Digital OTP, like the kind provided by 1Password or Bitwarden, are a little more convenient. And having Google Voice means I can easily copy codes sent via text straight from my laptop.
But it's something I'd rather not even have to pay attention to. I don't need to manually enter a code to get HTTPS.
Mind that 2FA replaced TANs, which are literally the most secure thing (one-time pads). 2FA is not about security, but about ease of administration.
(As a side effect, 2FA usually puts all the eggs in a single basket and forces you to carry that basket around with you, everywhere you go. Mind that this basket isn't even the basket itself, but one of many ways to access an account connected to another ID, but still the only one accessible to you.)
1. username and password for website
2. token sent to email
3. login for email (auto logged out)
4. email 2fa that requires SMS 2FA or Google auth, stored on phone
5. pincode / face for phone
Oh! I could add 2 real more:
-1: password manager login
0: password manager 2fa
Nah. I currently work for NYU and find their 2FA system pointlessly burdensome. I need to type my password (in practice, unlock my password manager) and then procure my second factor every day, on every device I use. Inevitably any mobile app I need to interact with requires doing all of this again, except this time inside a custom webview that doesn't remember cookies. I have never worked for a tech company that made things this annoying, and I can't fathom how bad it must be for anyone who needs to use e.g. a screen reader.

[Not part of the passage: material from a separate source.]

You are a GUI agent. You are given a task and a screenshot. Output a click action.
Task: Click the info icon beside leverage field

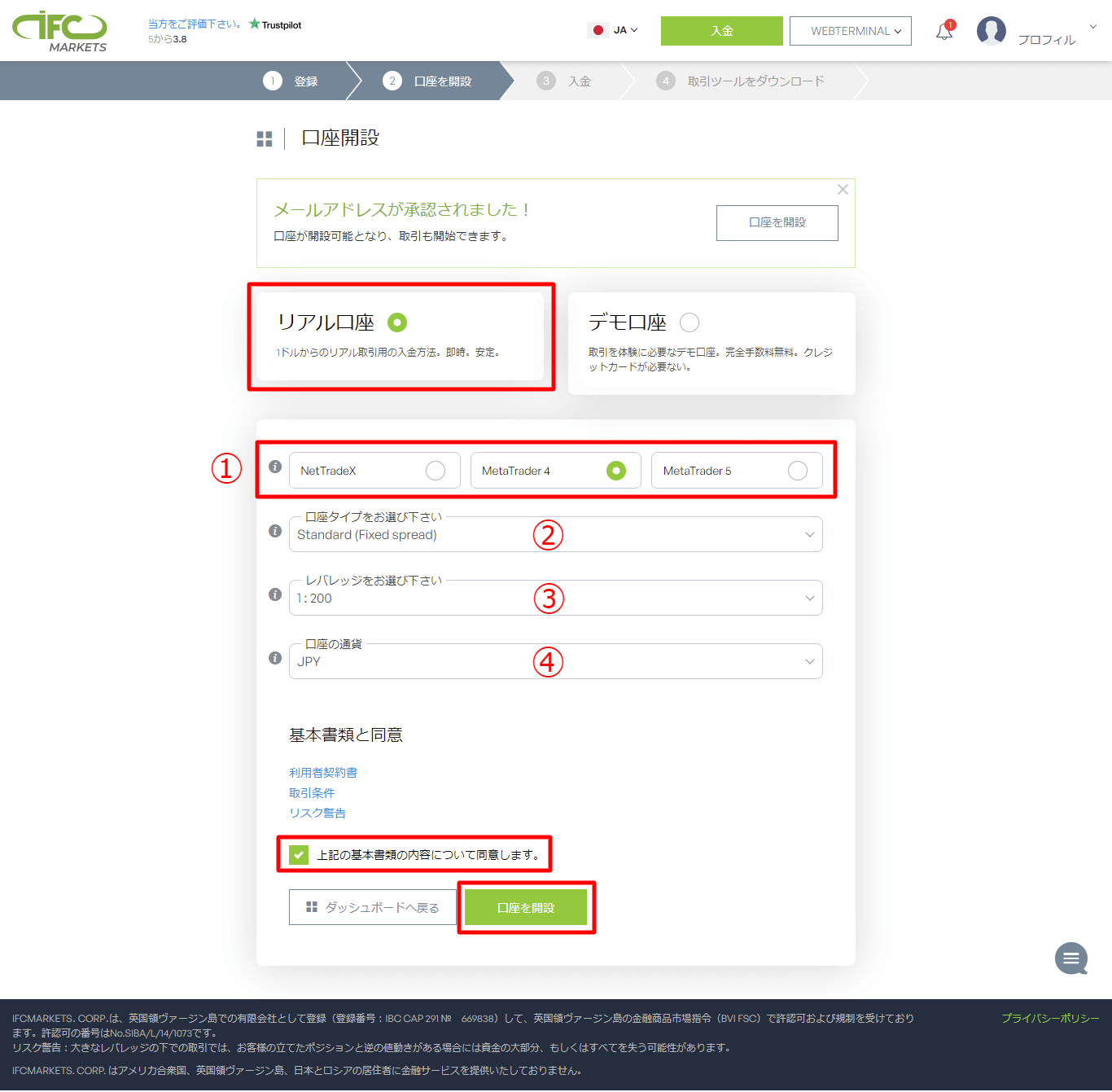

At first, there was 2FA where you could either
1. Download the proprietary app OR
2. Get texted the code.
(i.e. no "do-it-yourself" e.g. Google Authenticator option.)

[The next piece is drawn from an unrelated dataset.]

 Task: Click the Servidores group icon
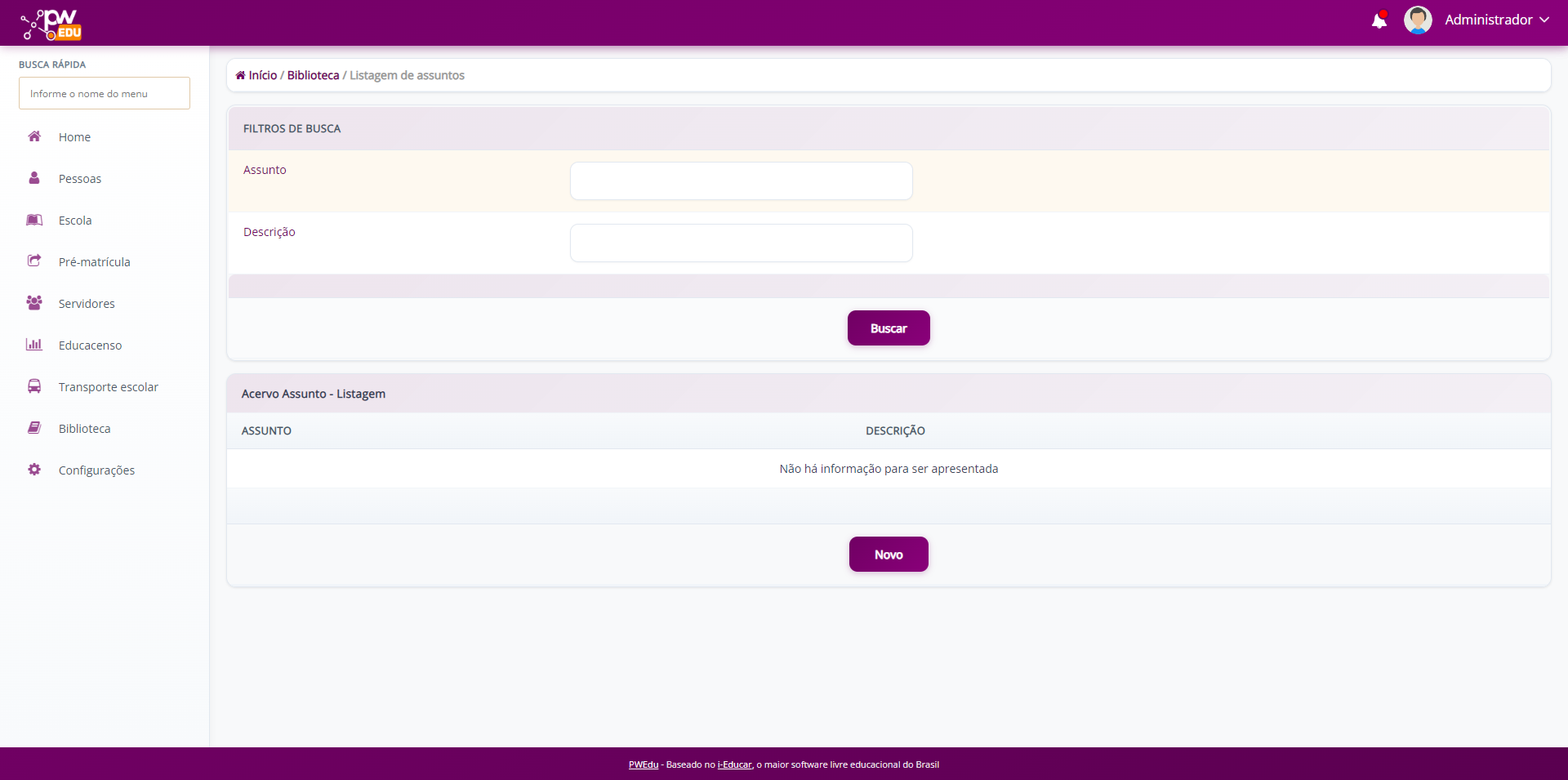click(x=34, y=303)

This means you must have a cell phone of nearly any kind. Mostly reasonable.
Turns out; option 2 cost somebody like half a cent every time it was used and also was far more popular than anticipated.
So they just got rid of 2. That's all, no mitigation.
And now you've DRASTICALLY increased the tech requirements for a major public school; I know of IT instructors in the place who did not actually regularly use a phone "fancy" or new enough to handle the official app.
The founders and investors of 1Password, perhaps.
It's a funny frame device to float a couple different satirical ideas. I'm sure faculty members – and most people – understand that 2FA is a necessary minor annoyance.
Requiring signing into my Microsoft account (with two step authentication code) every twenty four hours on a company laptop you control is obnoxious. You should educate and empower your employees, not treat them as the weak link in your armor.
The yearly security training is probably just a compliance checkbox companies do. If they wanted an educated workforce that practices security first there are other far more effective approaches.
Of course, that all ignores the fact that employees are weak links not because they are dumb, but because they don't have an incentive to protect the company when they or their families are put in danger by a threat actor.
Not to mention the pain when said factor is lost. I just replaced a broken phone, and having to login in everywhere that previously required an Authenticator has not been fun.